Consideration of other similar sites in the region reveals much continuity from the early Byzantine period as well as many new establishments, most of them abandoned after the fall of the Umayyads, with the important conclusion that the major rupture here was not with the Arab conquest, but with the advent of the Abbasids.
Genequand examines 38 sites from Aqaba in the south to Madinat al-Far north of the Euphrates, all of rectangular plan with palaces or large residences. He puts them into eight categories, from isolated residences to large palaces and new cities. The latter, such as Anjar, Aqaba or Ramla, have in common an orthogonal plan, administrative buildings, congregational mosques, hierarchical residences, industry and commerce, and often colonnaded streets and baths. These were evidently headquarters of princes, governors and military commanders. Most of the sites, though, do not manifest all these characteristics but combine residences with installations for agriculture (olive and wine presses, water mills) and water supplies (from aqueducts or dams, some quite large). In all cases, Genequand studies remains not previously noted or understood. The text is admirably complemented by detailed site plans and very generous illustration.
All this leads to the central question: did these establishments have a significant agricultural role and if so were they profitable? The answer to the first is an emphatic 'yes', the second 'probably' since some of them long survived the Umayyads. Next, what were they used for?—and here is the most intriguing part of the story. Virtually none of them is mentioned in the historical record; archaeology alone reveals the extent of large agricultural estates in Umayyad Syria. They imply the existence of a rich elite, investing in the land, where, loyal to their tribal origins, they resided. This would be suitable for a region dominated by the Kalb tribes, who formed the bulwark of Umayyad power. The grandest of these sites can be associated with caliphs and their families, but these so-called desert castles were not, as often supposed, mere pleasure domes where the rulers could indulge their taste for wine, women and song out of sight of the urban faithful, but played a significant political role as the places where the rulers met the tribal leaders in suitably impressive settings.

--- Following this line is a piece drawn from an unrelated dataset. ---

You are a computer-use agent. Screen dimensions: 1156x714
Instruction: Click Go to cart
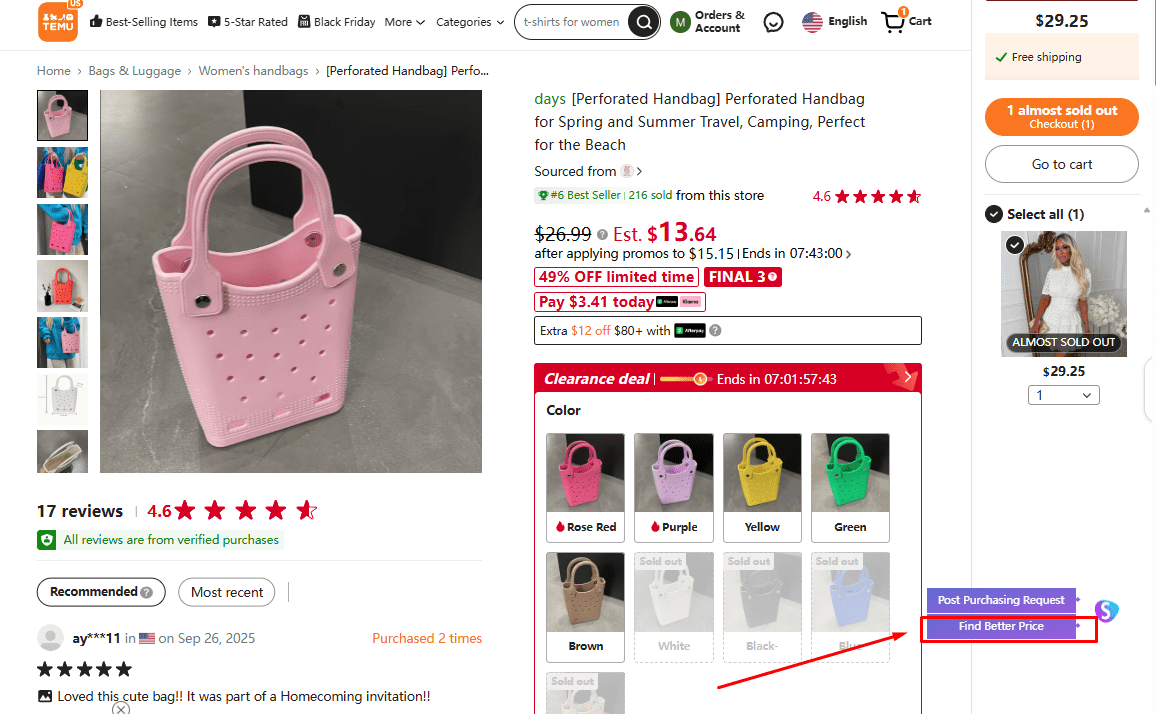tap(1061, 163)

They mark the Umayyad control of the region and manifestation of their power, as well as the rise of a rural elite exploiting the country far more thoroughly than either their predecessors or successors.
When the conclusions of this work are integrated into the political, social and economic history of the period, they will make a major contribution to our understanding of a complex, important and often obscure period. Meanwhile, this work offers much provocative material for anyone interested in the Late Antique or early Islamic Near East. But, be warned, it is not for the faint-hearted or the general reader. Although clearly written and well organised, it presents a formidable array of detailed archaeological material which is not easy for the uninitiated. Nevertheless, it is a work of considerable importance for its presentation and analysis of information never available before.